Breaking the Euro's Bonds

Konrad Lorenz once said:
"The bond with a true dog is as lasting as the ties of this earth will ever be."
It is perhaps good fortune, then, that Sarko does indeed have a pet dog to chase around the office, because that other bond, to Germany appears to be breaking. The 20d rolling correlation of French OATs to Bunds (see chart below) appears to have decreased quite significantly since the beginning of June, hinting that France is no longer the safe haven it once was. TMM expect a French downgrade is imminent. Now TMM have (painfully) found themselves on the wrong side of recent moves, so their musings should be taken in the context of the latter stages of the Kubler-Ross model (!), but we do find this all terribly worrying...

...as French OATs are plumbing spreads not seen since the early-1990s (see chart below) and liquidity in the BTP market has deteriorated to somewhere between "I'm sorry mate we can't put a price on that" to "I'm an axed seller". TMM occasionally see reports of the Cavalry (aka the ECB) buying BTPs, but even though they sit 20bps off their earlier wides, the past two days have been notable for the reports of long-only selling (i.e. - people just don't want the bonds), and the dramatic spike in bond volatility which (as many, especially the fine chaps at FTAlphavile) have pointed out) kills the risk-adjusted carry argument and exacerbates the sovereign-bank feedback loop. TMM cannot help but think that confidence in the Italian bond market has now gone the way of that of the rest of Club Med. Which, as they wrote on Friday, they find perplexing given Italy's much stronger fiscal position. But as punters saw back in 2008, once confidence is gone, a policy response is needed.

The trouble is, that the A-Team have shown themselves singularly unable to come up with a TARP-like solution that finally draws a line under the solvency concerns (that have got significantly worse over the past week). TMM are also unconvinced that the financial resources exist for such a solution (now that Italy has been dragged into the fray, and French bonds are showing weakness), even if the political will does. So is Italy on its own...? To date, Spooz and the US in general have traded pretty much on their own data - softening, but then again no one is ringing the air raid siren. Yesterday, TMM decided that given the move in the Itraxx European Financials 5 year CDS that the brown-underpants trading paradigm had probably returned as we are getting past the Dec/Jan wides. Failing some maturity and cohesion in Italian politics (teambuilding bunga-bunga party?) it's hard to see things getting all that much better all that quickly...

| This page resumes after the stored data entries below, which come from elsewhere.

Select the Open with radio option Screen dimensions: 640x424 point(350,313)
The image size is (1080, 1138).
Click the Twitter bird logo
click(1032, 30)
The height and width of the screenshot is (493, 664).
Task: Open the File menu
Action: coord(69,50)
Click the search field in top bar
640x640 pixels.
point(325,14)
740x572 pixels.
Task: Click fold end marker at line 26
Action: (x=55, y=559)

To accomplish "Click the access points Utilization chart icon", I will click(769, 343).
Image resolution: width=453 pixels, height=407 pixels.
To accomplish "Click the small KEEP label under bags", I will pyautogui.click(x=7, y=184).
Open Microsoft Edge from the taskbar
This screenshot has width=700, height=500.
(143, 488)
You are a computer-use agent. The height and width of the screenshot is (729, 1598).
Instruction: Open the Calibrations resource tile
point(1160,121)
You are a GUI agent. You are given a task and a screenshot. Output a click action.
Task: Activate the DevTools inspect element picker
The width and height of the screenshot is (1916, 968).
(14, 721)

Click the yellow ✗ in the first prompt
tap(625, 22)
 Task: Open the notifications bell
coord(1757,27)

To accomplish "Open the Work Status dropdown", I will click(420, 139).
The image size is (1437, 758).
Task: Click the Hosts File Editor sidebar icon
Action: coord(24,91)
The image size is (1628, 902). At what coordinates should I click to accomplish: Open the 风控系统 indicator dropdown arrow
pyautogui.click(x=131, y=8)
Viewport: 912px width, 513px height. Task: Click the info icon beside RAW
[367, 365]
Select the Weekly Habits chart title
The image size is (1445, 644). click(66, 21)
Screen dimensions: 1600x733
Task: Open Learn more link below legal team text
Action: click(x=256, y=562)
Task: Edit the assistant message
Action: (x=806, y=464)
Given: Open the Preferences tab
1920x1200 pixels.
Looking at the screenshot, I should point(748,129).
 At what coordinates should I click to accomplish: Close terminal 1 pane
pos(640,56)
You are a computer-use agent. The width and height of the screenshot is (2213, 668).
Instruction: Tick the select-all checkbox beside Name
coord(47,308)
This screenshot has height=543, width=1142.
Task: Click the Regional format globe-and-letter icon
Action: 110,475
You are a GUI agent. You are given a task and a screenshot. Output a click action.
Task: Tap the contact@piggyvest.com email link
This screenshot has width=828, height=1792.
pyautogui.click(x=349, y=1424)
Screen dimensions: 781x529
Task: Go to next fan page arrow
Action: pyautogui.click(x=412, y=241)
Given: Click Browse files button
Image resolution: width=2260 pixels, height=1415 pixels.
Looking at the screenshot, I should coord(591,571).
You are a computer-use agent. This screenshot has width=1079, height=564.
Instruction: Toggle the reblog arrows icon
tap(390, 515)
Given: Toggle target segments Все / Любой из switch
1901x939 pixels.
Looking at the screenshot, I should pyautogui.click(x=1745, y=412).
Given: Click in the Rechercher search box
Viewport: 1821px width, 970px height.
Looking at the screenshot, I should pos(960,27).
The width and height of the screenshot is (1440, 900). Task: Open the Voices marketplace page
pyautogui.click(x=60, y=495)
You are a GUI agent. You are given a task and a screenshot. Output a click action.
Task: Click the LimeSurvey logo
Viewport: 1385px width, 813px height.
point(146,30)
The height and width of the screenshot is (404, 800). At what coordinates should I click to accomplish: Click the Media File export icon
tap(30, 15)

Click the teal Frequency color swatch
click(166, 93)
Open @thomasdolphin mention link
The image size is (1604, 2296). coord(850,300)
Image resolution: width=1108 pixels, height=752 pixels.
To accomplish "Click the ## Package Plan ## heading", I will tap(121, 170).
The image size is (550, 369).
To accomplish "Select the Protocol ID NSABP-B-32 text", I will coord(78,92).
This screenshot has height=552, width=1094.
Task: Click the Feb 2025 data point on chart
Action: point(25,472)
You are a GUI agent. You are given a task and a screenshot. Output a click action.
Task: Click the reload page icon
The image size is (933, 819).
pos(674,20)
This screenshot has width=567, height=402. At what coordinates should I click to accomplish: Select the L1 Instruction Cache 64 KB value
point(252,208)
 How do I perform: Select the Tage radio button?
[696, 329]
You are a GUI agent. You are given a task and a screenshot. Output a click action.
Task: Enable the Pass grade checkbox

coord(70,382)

*STOP PRESS*: Just as we wrote this, the following headline came across the wire:

ITALIAN SENATE PRESIDENT SAYS WILL URGE PARTIES TO APPROVE AUSTERITY PACKAGE IN UPPER HOUSE BY THURSDAY

TMM reckon that unless Italy sorts this mess out themselves, that it risks snowballing into a true systemic crisis given the lack of credible coordinated policy responses from Team Europe. So that means, earlier spending cuts, no tax cuts, public support for Tremonti, a further recapitalisation of the banks (to replace the cash erased by this week's 7% fall in BTP prices) and - most importantly - a return of the domestic bid in the bond market. Something that, after the moves of the past week, will be timid.

Either way, TMM reckon it is worth loading up on September 109.00 Schatz calls just in case they manage to screw it up monumentally.